26 Acres and a Pair of Rifles: Hunting in Redgranite
As we mentioned in the last post, Mr. Mike asked me to come along hunting this year. I couldn't actually hunt (no gun or license), but I could stay overnight at the little Cabin in the woods and document a day in the life of hunters.
After picking up Brooke's cousin Hayden in Eureka we made our way through the snow to Redgranite.
When we arrived it was already warm in the cabin. I asked them why. Brooke's grandpa had started the heat for us. Too bad he couldn't make it out to the hunt this year. I love his stories.
We spent the first half-hour lighting the lamp, bringing in our packs and generally getting situated.
The gun rack was put to good use. The cabin was built in 70s by Grandpa Lungwitz with a helping hand from Mr. Mike. I'd been here once before, but never got to stay the night.
My grandpa had also dug out a pond. When I was very little we would go to the cabin to swim.
The Thanksgiving eve cabin stay is a tradition amongst the men and Chelsea. Typically Brooke and I are already in Eureka when they arrive with news of a hunt gone good or bad.
They had some problems with the kerosene lantern, but eventually we had light.
Hayden talked at length about his study abroad experience in northern Sweden. He's going to school at Madison for forest management.
Thanks for the scotheroos, Chelsea. They were great.
After a few beers a piece we hit the bunks and crawled into our sleeping bags. Chelsea had warned me that the top bunk would be hot. She wasn't kidding.
In the morning (and when I say morning, I'm talking 5:30 am) we grudgingly got out of our bunks. Mr. Mike told us that he had just started dreaming. I think we all felt that way.
Mike made pancakes to fill our stomachs for next six hours.
I love going to the cottage, but there's something special about an honest-to-god Cabin.
It was still dark as we put on layers of pants, long johns and blaze orange paraphernalia.
The sun had barely lit the morning sky as we walked out into the crisp snow-crunched trail. Having hardly hit double-digits we went our separate ways to our respective blinds.
I followed Hayden until a fork in the road.
I wasn't sure where it was, but Hayden had pointed down the path. My eyes were still adjusting the morning light when I spied the blind.
Typically if you go hunting you have a gun. Instead I had to keep my focus away from the cold and fogging glasses by finding interesting images out of the mundane.

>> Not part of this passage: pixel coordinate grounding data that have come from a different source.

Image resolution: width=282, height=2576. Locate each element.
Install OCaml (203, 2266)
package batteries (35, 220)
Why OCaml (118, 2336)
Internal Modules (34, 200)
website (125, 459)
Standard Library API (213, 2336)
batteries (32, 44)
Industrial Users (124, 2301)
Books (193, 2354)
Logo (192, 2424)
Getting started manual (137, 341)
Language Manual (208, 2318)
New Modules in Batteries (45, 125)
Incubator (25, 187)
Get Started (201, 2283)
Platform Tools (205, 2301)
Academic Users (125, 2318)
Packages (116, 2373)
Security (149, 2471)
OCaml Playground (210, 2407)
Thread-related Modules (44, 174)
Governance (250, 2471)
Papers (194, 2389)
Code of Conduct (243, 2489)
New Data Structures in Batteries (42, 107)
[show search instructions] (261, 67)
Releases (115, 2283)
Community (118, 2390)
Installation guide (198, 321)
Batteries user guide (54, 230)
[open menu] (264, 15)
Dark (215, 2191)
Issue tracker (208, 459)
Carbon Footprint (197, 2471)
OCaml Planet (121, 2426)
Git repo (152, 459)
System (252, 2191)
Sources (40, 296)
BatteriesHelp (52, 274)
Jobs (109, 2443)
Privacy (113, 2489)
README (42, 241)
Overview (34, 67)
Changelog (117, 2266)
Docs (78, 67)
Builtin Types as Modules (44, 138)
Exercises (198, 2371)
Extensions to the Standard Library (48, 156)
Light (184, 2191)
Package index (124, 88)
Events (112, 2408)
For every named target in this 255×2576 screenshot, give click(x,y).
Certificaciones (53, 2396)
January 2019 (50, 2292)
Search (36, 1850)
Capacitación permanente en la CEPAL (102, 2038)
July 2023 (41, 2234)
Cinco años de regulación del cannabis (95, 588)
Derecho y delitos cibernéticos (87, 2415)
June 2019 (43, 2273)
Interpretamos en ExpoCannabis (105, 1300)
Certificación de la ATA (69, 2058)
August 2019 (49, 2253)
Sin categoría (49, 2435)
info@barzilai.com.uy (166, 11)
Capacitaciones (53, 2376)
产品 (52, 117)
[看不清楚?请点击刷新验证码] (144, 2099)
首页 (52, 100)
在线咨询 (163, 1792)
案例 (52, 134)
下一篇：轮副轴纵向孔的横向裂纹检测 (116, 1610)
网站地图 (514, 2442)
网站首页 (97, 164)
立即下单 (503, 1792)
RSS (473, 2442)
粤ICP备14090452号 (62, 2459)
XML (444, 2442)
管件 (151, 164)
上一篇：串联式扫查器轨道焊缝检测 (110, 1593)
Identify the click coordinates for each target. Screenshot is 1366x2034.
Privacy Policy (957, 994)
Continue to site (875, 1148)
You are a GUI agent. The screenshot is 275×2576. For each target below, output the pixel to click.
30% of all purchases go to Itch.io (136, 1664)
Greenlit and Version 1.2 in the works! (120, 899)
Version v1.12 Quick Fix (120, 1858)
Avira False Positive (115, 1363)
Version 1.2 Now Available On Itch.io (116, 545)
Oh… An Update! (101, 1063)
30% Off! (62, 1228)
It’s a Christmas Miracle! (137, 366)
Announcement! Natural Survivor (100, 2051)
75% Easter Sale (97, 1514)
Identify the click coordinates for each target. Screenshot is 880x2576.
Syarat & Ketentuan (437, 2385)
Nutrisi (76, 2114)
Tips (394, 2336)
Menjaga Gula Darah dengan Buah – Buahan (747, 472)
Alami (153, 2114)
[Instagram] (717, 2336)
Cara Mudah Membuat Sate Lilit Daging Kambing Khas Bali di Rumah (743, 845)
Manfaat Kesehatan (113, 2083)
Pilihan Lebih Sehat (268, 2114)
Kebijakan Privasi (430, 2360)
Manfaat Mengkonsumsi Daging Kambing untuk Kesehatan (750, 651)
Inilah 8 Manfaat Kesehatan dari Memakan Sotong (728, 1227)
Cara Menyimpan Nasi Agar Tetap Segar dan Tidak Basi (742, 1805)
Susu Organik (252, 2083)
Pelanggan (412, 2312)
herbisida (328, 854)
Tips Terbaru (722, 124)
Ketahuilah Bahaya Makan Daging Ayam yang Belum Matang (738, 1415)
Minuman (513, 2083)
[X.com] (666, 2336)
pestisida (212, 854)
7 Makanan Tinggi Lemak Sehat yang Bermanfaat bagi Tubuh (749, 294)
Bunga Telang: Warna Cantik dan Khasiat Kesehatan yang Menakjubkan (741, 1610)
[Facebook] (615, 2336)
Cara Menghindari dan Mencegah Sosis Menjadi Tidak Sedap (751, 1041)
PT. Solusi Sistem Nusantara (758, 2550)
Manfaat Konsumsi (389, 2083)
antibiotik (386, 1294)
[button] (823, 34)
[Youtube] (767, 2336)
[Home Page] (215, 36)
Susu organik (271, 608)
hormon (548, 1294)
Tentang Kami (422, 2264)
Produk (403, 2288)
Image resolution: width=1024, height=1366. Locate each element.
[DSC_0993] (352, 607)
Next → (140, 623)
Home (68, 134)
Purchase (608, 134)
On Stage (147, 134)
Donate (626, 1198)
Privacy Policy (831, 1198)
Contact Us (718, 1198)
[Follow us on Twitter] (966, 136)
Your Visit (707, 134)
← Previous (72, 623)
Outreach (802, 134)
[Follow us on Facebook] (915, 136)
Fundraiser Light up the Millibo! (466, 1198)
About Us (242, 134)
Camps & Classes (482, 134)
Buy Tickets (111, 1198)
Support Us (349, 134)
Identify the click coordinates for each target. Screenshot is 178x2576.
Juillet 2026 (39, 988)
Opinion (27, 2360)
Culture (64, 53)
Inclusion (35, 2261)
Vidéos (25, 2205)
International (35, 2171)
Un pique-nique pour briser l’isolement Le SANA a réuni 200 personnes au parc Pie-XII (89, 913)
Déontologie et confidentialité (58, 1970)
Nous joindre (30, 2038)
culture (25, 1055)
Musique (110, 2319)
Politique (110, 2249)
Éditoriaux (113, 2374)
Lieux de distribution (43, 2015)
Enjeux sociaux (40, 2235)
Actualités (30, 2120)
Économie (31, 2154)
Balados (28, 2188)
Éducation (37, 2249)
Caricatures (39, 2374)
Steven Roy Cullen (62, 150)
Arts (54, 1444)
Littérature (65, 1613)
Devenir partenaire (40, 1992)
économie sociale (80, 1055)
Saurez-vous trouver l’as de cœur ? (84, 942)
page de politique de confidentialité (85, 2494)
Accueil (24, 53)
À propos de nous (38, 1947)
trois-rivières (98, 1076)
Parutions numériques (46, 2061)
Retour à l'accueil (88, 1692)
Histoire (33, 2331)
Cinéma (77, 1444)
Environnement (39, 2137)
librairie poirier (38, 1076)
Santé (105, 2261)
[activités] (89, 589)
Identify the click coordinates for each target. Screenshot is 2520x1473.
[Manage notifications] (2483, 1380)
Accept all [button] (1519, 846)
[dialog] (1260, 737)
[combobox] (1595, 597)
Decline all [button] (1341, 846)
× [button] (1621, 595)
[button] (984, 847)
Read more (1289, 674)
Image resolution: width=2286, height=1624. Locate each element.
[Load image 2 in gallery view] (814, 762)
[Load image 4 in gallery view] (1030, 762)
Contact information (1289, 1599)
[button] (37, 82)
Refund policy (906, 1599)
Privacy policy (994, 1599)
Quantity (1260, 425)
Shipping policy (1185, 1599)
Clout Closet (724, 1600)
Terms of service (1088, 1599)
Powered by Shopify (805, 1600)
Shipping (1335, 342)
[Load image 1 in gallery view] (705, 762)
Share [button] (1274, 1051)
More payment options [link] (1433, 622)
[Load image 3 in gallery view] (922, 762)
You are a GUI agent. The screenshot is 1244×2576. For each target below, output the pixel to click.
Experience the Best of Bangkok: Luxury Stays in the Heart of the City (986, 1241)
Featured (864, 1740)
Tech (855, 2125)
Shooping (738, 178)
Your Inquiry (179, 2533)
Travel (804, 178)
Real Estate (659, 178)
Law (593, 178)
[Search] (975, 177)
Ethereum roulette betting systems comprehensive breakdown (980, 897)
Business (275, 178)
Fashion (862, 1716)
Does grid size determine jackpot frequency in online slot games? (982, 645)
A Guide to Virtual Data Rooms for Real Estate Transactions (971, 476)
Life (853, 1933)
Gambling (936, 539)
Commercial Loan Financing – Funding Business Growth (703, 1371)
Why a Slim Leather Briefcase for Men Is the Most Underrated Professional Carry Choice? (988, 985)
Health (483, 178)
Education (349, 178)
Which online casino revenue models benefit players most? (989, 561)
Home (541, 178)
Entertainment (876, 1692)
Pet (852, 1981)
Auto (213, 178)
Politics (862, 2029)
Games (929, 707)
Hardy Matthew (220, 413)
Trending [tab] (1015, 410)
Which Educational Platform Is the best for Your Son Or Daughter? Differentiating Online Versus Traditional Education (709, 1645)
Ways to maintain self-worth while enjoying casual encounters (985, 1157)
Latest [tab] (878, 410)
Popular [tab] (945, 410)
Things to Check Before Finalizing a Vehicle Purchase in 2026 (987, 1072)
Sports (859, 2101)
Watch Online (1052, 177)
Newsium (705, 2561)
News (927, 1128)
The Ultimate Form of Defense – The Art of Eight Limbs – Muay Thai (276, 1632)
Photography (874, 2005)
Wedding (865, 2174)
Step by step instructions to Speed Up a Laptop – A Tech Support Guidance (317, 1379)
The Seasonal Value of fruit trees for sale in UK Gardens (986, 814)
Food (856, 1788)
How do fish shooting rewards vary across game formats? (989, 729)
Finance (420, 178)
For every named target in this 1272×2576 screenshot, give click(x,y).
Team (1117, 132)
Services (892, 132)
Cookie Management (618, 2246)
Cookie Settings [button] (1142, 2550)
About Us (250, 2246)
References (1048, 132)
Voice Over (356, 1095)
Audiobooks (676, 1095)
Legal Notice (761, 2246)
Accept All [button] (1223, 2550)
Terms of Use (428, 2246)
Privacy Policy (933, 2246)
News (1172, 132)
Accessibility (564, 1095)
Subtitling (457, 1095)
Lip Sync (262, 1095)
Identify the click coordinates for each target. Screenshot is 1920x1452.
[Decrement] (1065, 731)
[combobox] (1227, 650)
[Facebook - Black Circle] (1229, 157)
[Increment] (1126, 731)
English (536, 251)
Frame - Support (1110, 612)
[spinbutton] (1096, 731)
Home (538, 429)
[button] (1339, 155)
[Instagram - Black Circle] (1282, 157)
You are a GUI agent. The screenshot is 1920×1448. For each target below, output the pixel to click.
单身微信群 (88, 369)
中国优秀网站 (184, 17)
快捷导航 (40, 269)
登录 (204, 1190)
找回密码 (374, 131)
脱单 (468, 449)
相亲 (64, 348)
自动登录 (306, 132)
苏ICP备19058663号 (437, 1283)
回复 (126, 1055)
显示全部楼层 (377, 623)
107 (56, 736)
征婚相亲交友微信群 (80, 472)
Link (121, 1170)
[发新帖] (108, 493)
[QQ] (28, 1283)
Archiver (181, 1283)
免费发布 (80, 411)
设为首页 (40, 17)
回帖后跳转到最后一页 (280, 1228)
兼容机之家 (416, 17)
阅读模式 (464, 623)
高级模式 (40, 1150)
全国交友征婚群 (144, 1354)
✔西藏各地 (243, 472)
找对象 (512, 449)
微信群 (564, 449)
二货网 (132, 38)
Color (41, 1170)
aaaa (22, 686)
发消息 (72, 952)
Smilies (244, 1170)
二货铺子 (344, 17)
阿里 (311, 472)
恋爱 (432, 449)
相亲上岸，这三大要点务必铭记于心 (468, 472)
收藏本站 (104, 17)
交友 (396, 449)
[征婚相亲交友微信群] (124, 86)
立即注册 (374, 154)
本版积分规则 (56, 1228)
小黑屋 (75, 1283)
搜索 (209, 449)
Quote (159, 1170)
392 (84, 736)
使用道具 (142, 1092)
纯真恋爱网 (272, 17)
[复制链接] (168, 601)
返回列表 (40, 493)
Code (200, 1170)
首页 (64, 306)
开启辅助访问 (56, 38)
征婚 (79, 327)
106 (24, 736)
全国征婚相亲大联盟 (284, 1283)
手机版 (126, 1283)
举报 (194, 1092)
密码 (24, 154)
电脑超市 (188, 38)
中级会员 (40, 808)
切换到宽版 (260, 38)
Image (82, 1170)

The shell casings were the first thing to grab my attention.
Looking out I wouldn't see or hear anything for long periods time.
Two hours into the hunt the temperature had barely crept above 20 degrees.
Early on I had realized that the blaze orange gloves wouldn't work with a camera. Good thing I brought my smokers gloves with.
The woods around the acreage are dense with brush and trees.
The little things like the hole in the cloth door on the blind kept me from going stir crazy.
Everything stayed warm throughout the morning apart from my knees. Despite having four layers on, my knees would get cold every time I sat down.
The roof of the blind was looking at me by this time.
I was startled out of my stare by one shot and then two. In the thicket of trees and brush I spotted four or five deer.
This was first time that I noticed Hayden. He had stayed quiet and still enough that I hadn't noticed his blaze orange likeness in the distance.
Hayden didn’t get a clean kill.
He was shaken, but had to put the four point buck down.
Afterward we went and got Mr. Mike.
Meanwhile Meadow and Blake were playing with all her toys.
Hayden tagged the deer before gutting the animal.
We had to get the cliche pose with the four pointer.
Mr. Mike stepped Hayden through the process of removing the innards.
WARNING: this may be too graphic for certain folks.
It was quite real to see how an animal turns into meat.
At first Mike and Hayden dragged the buck through the forest.
I took over as we passed the creek bridge.
As fast as we had arrived we had to leave.
This experience has readied me for hunting. Next year I’ll need to get a license. I’d rather get meat through effort and sacrifice, however small that might be.
After registering the deer at nearby bar we shot the shit with some hunters. We then went on our way to the Thanksgiving dinner.